Dataset entries>
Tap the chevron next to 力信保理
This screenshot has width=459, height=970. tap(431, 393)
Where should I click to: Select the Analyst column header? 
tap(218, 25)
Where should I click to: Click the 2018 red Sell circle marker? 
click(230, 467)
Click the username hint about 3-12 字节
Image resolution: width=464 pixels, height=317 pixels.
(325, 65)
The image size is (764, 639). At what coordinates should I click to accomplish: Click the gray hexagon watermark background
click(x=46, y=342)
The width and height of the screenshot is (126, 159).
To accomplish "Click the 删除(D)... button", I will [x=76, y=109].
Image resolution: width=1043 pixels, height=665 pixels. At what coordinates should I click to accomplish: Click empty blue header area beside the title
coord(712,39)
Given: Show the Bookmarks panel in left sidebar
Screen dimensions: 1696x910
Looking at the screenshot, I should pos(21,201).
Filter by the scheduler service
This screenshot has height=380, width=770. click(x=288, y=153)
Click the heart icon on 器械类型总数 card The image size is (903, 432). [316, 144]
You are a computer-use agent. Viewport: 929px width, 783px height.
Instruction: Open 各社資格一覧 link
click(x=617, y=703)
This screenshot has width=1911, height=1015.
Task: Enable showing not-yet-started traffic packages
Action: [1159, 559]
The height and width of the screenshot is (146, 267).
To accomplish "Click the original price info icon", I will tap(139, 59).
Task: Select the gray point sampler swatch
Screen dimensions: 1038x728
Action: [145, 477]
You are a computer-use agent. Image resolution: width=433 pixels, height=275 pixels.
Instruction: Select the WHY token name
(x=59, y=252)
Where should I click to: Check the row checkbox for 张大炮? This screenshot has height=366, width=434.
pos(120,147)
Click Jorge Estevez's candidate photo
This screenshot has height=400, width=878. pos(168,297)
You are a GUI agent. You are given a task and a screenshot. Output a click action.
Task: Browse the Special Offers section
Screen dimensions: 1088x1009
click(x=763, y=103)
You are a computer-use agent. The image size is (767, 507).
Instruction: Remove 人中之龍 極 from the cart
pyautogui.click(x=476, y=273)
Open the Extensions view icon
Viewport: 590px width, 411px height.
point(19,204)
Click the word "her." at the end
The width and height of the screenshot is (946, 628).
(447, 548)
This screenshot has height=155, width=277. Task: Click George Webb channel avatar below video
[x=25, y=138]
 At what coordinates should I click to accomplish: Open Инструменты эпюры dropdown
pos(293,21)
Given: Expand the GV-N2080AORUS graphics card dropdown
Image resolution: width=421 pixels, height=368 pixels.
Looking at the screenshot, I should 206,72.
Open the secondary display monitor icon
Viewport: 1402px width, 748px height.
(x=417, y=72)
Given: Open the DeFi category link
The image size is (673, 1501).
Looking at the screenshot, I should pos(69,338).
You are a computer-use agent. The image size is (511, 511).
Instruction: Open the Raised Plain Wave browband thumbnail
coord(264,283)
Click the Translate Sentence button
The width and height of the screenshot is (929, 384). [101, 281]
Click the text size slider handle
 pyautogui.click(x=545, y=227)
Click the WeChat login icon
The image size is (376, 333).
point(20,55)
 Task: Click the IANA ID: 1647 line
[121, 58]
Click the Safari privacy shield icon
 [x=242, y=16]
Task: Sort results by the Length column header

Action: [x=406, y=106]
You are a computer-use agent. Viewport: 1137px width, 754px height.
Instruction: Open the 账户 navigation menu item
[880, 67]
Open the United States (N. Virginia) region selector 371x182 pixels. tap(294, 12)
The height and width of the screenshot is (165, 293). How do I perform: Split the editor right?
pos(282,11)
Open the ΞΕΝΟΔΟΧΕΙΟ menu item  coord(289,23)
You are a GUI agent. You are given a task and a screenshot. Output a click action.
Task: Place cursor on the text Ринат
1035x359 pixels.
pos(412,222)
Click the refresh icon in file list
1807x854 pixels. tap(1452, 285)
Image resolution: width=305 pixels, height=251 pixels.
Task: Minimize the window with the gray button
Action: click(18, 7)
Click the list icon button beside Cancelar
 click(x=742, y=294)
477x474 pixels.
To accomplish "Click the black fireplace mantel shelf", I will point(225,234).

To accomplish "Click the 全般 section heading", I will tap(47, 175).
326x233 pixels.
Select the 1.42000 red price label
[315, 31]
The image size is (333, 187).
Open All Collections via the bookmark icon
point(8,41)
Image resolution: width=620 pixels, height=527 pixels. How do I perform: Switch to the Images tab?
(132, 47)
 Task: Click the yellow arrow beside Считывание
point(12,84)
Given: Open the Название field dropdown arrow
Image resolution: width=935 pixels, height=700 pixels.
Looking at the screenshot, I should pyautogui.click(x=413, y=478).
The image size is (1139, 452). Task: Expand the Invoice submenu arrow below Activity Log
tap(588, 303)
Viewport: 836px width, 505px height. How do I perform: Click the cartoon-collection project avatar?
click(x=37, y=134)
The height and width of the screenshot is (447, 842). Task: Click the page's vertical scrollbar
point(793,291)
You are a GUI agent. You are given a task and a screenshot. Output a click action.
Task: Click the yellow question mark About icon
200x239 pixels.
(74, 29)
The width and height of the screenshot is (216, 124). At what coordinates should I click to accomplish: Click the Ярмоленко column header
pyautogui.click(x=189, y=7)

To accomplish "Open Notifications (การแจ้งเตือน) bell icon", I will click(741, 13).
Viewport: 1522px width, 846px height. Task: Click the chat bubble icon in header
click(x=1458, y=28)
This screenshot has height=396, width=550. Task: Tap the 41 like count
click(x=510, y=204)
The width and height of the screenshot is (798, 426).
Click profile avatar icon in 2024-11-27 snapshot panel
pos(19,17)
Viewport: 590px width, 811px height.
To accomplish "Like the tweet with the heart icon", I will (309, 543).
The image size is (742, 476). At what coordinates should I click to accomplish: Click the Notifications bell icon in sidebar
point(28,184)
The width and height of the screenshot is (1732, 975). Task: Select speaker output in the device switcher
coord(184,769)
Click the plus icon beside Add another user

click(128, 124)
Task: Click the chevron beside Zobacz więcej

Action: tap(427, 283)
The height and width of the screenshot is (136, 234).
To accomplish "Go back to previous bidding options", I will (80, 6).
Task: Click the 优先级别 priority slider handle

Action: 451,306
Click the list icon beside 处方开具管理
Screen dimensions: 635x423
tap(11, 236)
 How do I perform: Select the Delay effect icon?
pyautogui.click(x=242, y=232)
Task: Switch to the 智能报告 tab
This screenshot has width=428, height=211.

Required work> Return, unchanged, the run of lines above that opens with the line containing "Click the refresh icon in file list" and closes with the line containing "Viewport: 590px width, 811px height.". Include both.

Exercise solution>
Click the refresh icon in file list
1807x854 pixels. tap(1452, 285)
Image resolution: width=305 pixels, height=251 pixels.
Task: Minimize the window with the gray button
Action: click(18, 7)
Click the list icon button beside Cancelar
 click(x=742, y=294)
477x474 pixels.
To accomplish "Click the black fireplace mantel shelf", I will point(225,234).

To accomplish "Click the 全般 section heading", I will tap(47, 175).
326x233 pixels.
Select the 1.42000 red price label
[315, 31]
The image size is (333, 187).
Open All Collections via the bookmark icon
point(8,41)
Image resolution: width=620 pixels, height=527 pixels. How do I perform: Switch to the Images tab?
(132, 47)
 Task: Click the yellow arrow beside Считывание
point(12,84)
Given: Open the Название field dropdown arrow
Image resolution: width=935 pixels, height=700 pixels.
Looking at the screenshot, I should pyautogui.click(x=413, y=478).
The image size is (1139, 452). Task: Expand the Invoice submenu arrow below Activity Log
tap(588, 303)
Viewport: 836px width, 505px height. How do I perform: Click the cartoon-collection project avatar?
click(x=37, y=134)
The height and width of the screenshot is (447, 842). Task: Click the page's vertical scrollbar
point(793,291)
You are a GUI agent. You are given a task and a screenshot. Output a click action.
Task: Click the yellow question mark About icon
200x239 pixels.
(74, 29)
The width and height of the screenshot is (216, 124). At what coordinates should I click to accomplish: Click the Ярмоленко column header
pyautogui.click(x=189, y=7)

To accomplish "Open Notifications (การแจ้งเตือน) bell icon", I will click(741, 13).
Viewport: 1522px width, 846px height. Task: Click the chat bubble icon in header
click(x=1458, y=28)
This screenshot has height=396, width=550. Task: Tap the 41 like count
click(x=510, y=204)
The width and height of the screenshot is (798, 426).
Click profile avatar icon in 2024-11-27 snapshot panel
pos(19,17)
Viewport: 590px width, 811px height.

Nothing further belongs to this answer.